As Christ-followers we mourn this national tragedy in the summer of 2020.   We sigh and cry, we grieve and lament.  However, we focus on a heavenly city whose builder and maker is God, and thus our faith is that he will turn all our tragedies into joy and salvation. 

Emma Lazarus (1849-1884) was born in New York City of Portuguese Jewish descent, and was moved by the plight of recent immigrants and refugees arriving in her city and her nation.  In 1983, a year before she died, she wrote “The New Colossus” as a tribute to all that the Statue of Liberty (the “Mother of Exiles” in her words) stands for.  

The concluding words to her poem “The New Colossus” were later, in 1903, inscribed on a plaque and placed on an inner wall of the Statue of Liberty: “Give me, your tired, your poor, your huddled masses yearning to breathe free: the wretched refuse of your teeming shore; send these, the homeless, tempest-tossed to me.  I lift my lamp beside the golden door.”  

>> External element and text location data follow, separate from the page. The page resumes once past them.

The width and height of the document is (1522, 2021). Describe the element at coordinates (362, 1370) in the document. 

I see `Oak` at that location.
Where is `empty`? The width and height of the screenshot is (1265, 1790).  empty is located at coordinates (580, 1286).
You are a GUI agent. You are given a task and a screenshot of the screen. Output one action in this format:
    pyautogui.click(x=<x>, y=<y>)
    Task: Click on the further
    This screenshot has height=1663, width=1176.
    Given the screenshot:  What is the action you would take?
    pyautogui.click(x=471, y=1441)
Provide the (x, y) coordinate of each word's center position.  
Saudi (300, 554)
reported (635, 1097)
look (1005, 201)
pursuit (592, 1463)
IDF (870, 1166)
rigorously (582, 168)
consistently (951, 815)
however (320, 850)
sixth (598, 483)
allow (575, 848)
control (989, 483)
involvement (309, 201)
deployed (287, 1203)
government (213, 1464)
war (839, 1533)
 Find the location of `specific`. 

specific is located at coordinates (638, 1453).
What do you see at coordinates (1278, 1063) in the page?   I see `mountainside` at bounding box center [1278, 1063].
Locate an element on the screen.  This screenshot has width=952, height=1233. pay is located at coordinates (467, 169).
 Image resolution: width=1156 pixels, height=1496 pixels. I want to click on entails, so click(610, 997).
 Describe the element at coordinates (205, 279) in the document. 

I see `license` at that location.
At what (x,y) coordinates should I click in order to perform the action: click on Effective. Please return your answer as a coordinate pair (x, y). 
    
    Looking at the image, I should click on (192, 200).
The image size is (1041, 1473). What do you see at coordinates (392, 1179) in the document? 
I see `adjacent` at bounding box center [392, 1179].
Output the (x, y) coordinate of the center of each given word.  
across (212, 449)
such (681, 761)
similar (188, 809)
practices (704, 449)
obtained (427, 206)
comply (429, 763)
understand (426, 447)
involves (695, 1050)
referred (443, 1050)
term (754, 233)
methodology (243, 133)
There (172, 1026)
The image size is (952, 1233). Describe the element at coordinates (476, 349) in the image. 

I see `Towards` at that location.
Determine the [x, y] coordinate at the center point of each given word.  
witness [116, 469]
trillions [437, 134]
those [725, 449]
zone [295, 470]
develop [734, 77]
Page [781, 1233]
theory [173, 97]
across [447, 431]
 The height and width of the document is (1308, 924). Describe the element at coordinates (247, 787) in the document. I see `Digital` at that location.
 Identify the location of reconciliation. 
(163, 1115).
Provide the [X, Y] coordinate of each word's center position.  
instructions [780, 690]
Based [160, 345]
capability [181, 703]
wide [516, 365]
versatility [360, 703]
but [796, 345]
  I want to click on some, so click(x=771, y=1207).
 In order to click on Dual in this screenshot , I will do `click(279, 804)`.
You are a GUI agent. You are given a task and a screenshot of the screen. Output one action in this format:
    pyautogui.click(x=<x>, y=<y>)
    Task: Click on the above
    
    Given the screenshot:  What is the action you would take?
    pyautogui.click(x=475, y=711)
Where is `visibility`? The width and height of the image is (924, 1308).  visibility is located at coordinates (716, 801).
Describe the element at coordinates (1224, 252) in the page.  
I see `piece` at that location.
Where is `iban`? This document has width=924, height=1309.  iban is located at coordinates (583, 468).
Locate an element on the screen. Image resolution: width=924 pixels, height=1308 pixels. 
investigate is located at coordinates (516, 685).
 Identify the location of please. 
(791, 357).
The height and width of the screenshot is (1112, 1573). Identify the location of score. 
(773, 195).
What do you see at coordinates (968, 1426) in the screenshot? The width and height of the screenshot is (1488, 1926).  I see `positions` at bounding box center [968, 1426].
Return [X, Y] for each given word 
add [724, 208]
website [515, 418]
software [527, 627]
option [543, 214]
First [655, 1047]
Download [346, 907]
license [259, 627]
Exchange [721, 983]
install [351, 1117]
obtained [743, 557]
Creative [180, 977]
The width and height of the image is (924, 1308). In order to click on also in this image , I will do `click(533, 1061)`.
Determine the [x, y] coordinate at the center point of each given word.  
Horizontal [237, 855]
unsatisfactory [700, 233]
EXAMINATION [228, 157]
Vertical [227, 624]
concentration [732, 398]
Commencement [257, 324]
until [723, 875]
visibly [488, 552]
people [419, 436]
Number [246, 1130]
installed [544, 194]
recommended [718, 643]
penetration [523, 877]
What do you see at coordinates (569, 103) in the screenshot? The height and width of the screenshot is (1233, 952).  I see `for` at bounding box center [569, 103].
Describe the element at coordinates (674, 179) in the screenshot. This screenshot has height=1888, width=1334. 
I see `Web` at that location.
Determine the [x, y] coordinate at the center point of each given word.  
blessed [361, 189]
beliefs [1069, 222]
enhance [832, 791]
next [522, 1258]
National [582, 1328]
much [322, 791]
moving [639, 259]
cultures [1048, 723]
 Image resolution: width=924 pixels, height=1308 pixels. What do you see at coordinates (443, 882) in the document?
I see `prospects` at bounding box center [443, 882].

While I doubt that Lazarus intended a Christ-centered perspective of her words, as a Christ follower I believe Jesus, our Good Shepherd, is the door (John 10:9-16).   The door that will lead to the healing of our hearts and souls is not our government or our constitution. 

So many within Christendom get sidetracked into nationalism, and must be reminded that the door is Jesus.   A new government, new policies and new politicians may offer and provide temporary improvement, but the only ultimate and eternal solution is through the door of Jesus.     

Jesus is the Savior.  Jesus is the gateway, the doorway, the entry point – the path and the road toward life.  He leads us away from the darkness of hatred and racism into his glorious light in which we love all humanity, regardless of race, creed or color.  

Jesus alone can give eternal and forever relief to the enslaved, the impoverished, the diseased, the aliens and the refugees.  He alone can heal broken hearts.  He alone is the Light of the World (John 8:12). 

Political solutions are short lived and doomed to failure – they are intrinsically flawed.  Some political solutions are better than others, no doubt, but there is no human answer to the great problems and tragedies involved in all that it means to be human.  Let us focus on Jesus who is the real and eternal answer for all that causes us to mourn, sigh, cry, grieve and lament.